Er kritisiert auch die Ansicht Ernst Schröders, nach der die Zahlen aus Ansammlungen von Dingen durch Abstraktion entstehen, indem von allen anderen Eigenschaften der Dinge, außer eben ihrer Anzahl, abgesehen wird (§ 21). Ansammlungen von Dingen könnten nicht die Grundlage der Zahlen sein, da man derselben Ansammlung unterschiedliche Zahlen zuordnen kann: „[Ich kann] die Ilias als 1 Gedicht, als 24 Gesänge oder als eine große Anzahl von Versen auffassen. [...] So ist auch ein Gegenstand, dem ich mit demselben Rechte verschiedene Zahlen zuschreiben kann, nicht der eigentliche Träger einer Zahl“ (§ 22).
Frege untersucht auch Versuche, Zahlen aus „Einheiten“ entstehen zu lassen, wobei eine Einheit durch ihre Ungeteiltheit charakterisiert ist. Er weist darauf hin, dass man nicht prinzipiell von einer Ungeteiltheit der Einheit ausgehen kann: „Es gibt aber Fälle, wo man gar nicht vermeiden kann, an die Zerlegbarkeit zu denken, wo sogar der Schluss auf der Zusammensetzung der Einheit beruht, z. B. bei der Aufgabe: ein Tag hat 24 Stunden, wie viel Stunden haben 3 Tage.“ (§ 33)

******

#### Aufgabe
Wiederhole den obigen Textauszug über Freges Kritik an Zahlauffassungen vollständig und Wort für Wort.

******

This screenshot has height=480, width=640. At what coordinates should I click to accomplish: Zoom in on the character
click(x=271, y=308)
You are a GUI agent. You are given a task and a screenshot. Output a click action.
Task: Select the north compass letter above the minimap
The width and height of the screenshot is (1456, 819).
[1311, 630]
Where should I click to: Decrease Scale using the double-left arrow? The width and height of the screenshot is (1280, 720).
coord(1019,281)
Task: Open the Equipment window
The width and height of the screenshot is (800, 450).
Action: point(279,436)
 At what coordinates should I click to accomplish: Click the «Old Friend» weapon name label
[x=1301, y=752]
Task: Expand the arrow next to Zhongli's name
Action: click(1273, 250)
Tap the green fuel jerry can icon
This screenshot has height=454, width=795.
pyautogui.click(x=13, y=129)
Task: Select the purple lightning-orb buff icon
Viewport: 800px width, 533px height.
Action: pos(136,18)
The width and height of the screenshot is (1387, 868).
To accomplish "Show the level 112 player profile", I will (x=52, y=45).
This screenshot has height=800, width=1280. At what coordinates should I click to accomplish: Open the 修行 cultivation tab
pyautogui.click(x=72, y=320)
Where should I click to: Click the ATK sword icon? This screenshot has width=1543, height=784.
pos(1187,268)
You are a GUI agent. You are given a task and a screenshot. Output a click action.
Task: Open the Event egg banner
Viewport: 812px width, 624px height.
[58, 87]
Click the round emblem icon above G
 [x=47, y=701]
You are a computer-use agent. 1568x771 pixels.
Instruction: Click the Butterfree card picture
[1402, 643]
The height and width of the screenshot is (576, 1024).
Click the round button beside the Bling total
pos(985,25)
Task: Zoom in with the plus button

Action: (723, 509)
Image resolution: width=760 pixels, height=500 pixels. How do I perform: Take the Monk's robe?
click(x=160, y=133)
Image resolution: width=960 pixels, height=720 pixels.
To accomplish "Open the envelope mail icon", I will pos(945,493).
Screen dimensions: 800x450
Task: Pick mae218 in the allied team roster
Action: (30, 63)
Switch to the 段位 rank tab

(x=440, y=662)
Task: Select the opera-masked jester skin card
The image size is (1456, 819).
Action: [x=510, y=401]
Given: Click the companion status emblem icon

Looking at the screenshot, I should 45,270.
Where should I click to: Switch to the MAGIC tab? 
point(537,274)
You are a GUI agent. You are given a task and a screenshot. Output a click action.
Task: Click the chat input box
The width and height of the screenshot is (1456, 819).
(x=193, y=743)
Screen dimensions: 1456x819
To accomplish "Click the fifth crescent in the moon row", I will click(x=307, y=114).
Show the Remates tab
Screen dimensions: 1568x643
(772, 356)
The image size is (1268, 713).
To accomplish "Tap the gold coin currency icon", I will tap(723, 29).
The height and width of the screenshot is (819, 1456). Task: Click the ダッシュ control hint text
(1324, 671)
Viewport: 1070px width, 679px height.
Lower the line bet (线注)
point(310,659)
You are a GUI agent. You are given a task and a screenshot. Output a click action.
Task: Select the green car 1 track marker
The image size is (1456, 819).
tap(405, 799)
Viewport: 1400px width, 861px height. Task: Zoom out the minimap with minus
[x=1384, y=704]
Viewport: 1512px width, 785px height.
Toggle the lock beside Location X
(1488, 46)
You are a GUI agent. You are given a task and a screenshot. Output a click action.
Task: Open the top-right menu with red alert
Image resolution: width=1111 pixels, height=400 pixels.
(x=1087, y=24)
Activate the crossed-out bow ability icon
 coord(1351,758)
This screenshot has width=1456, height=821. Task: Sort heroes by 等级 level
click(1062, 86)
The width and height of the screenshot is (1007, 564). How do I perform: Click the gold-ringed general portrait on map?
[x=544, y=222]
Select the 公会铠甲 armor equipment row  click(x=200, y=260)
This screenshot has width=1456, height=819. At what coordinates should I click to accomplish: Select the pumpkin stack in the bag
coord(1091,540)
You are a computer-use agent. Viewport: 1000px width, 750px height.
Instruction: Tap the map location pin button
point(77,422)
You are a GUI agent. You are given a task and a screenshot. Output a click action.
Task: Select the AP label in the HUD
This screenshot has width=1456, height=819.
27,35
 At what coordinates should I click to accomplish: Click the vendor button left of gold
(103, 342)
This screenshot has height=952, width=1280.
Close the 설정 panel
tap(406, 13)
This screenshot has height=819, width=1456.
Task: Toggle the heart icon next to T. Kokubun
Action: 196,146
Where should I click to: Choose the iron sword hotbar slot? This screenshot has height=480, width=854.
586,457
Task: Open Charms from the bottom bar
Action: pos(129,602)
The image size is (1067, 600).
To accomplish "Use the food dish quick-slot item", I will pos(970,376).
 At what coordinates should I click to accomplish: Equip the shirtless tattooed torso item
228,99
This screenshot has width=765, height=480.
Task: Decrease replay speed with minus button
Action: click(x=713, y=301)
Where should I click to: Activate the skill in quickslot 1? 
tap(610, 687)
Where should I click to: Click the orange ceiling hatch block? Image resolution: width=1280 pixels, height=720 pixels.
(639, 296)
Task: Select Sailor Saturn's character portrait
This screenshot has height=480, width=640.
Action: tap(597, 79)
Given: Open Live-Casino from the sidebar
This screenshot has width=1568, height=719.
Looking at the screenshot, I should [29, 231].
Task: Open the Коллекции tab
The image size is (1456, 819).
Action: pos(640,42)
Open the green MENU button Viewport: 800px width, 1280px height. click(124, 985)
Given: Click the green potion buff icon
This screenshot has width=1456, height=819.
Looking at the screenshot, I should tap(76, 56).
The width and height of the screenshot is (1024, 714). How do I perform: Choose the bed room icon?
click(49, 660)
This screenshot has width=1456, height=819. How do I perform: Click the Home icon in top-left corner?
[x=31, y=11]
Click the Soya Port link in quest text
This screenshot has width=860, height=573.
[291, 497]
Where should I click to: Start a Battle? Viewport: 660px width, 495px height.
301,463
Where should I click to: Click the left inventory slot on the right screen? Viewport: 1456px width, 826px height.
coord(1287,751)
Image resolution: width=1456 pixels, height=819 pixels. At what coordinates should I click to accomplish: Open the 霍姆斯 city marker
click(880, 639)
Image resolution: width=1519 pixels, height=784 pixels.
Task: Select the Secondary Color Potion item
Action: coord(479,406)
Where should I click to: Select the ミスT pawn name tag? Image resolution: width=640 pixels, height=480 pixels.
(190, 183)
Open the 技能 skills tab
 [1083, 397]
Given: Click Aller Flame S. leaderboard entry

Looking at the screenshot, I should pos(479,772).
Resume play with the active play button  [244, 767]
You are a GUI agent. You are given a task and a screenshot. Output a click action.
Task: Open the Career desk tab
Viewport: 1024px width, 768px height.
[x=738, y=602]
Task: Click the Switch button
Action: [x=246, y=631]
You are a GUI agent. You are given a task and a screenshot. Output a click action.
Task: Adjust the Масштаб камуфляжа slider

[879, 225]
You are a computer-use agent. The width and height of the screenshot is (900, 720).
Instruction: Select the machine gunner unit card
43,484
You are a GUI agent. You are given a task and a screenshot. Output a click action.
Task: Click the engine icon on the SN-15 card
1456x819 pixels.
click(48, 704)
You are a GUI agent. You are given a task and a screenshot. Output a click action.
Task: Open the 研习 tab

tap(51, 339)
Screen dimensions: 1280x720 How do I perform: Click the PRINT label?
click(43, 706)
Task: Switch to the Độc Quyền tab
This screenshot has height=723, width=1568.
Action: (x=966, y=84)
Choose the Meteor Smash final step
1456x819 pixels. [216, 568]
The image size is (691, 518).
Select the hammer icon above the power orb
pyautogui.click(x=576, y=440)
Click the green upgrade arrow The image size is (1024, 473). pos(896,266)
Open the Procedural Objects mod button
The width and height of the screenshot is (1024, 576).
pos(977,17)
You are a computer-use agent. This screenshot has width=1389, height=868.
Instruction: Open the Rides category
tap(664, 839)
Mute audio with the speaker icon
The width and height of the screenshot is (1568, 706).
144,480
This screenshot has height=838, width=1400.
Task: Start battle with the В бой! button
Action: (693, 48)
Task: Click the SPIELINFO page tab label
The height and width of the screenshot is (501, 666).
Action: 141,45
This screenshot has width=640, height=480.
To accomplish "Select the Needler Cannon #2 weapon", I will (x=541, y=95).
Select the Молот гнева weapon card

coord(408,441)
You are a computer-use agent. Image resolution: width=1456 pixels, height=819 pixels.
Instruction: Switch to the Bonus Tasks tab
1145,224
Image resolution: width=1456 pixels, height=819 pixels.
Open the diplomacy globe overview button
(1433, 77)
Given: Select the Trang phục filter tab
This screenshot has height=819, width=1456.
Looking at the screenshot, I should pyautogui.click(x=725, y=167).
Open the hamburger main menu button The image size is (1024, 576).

******

#### Antwort
Er kritisiert auch die Ansicht Ernst Schröders, nach der die Zahlen aus Ansammlungen von Dingen durch Abstraktion entstehen, indem von allen anderen Eigenschaften der Dinge, außer eben ihrer Anzahl, abgesehen wird (§ 21). Ansammlungen von Dingen könnten nicht die Grundlage der Zahlen sein, da man derselben Ansammlung unterschiedliche Zahlen zuordnen kann: „[Ich kann] die Ilias als 1 Gedicht, als 24 Gesänge oder als eine große Anzahl von Versen auffassen. [...] So ist auch ein Gegenstand, dem ich mit demselben Rechte verschiedene Zahlen zuschreiben kann, nicht der eigentliche Träger einer Zahl“ (§ 22).
Frege untersucht auch Versuche, Zahlen aus „Einheiten“ entstehen zu lassen, wobei eine Einheit durch ihre Ungeteiltheit charakterisiert ist. Er weist darauf hin, dass man nicht prinzipiell von einer Ungeteiltheit der Einheit ausgehen kann: „Es gibt aber Fälle, wo man gar nicht vermeiden kann, an die Zerlegbarkeit zu denken, wo sogar der Schluss auf der Zusammensetzung der Einheit beruht, z. B. bei der Aufgabe: ein Tag hat 24 Stunden, wie viel Stunden haben 3 Tage.“ (§ 33)